**** Data excerpts

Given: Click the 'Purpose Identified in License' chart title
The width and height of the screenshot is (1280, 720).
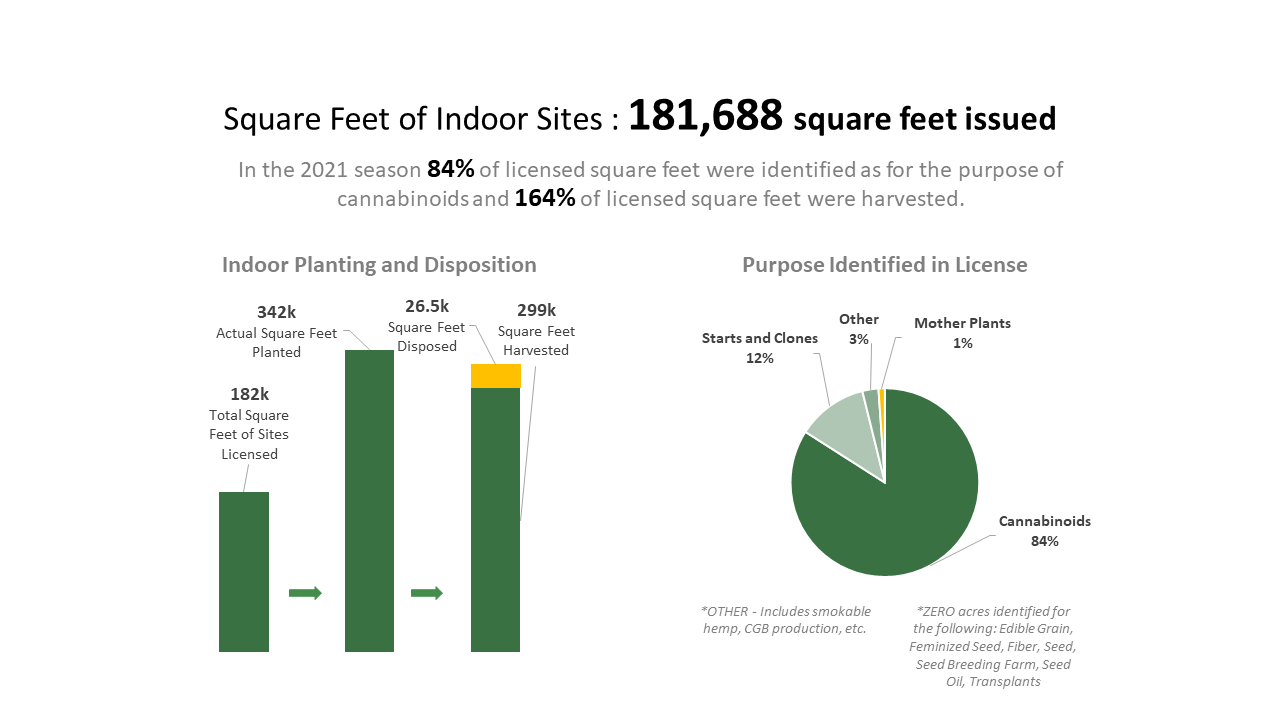Looking at the screenshot, I should [884, 265].
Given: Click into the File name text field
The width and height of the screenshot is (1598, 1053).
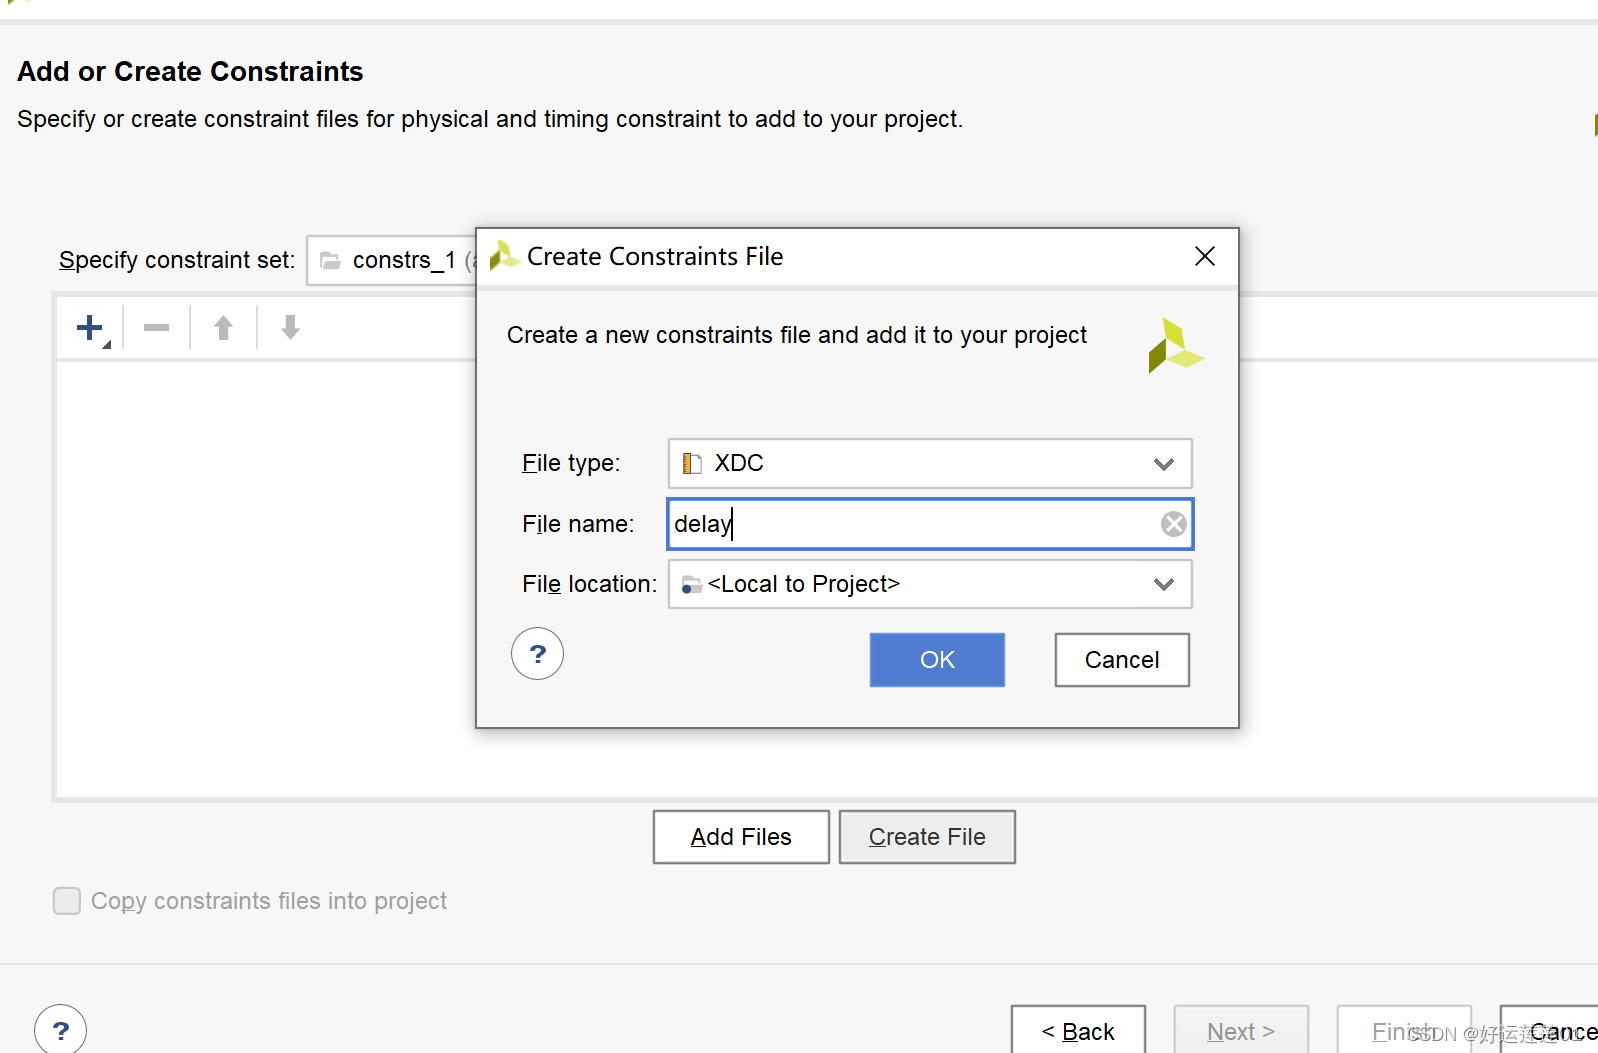Looking at the screenshot, I should point(910,524).
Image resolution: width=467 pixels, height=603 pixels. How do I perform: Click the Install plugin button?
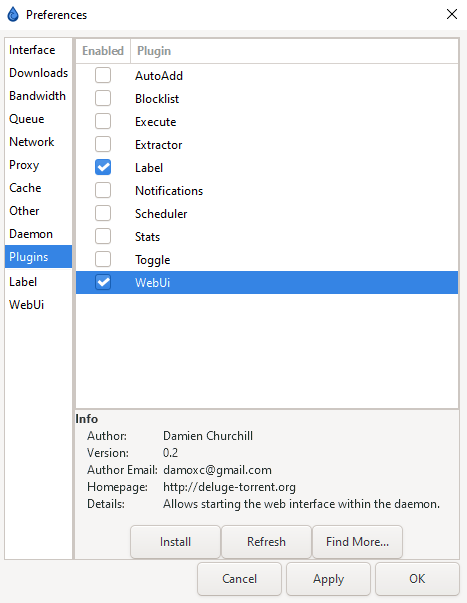(175, 541)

********

(Exercise brief) Going through the entries above, tally each line that has the word "Given". Answer with the number only.

(Solution to the exercise) 2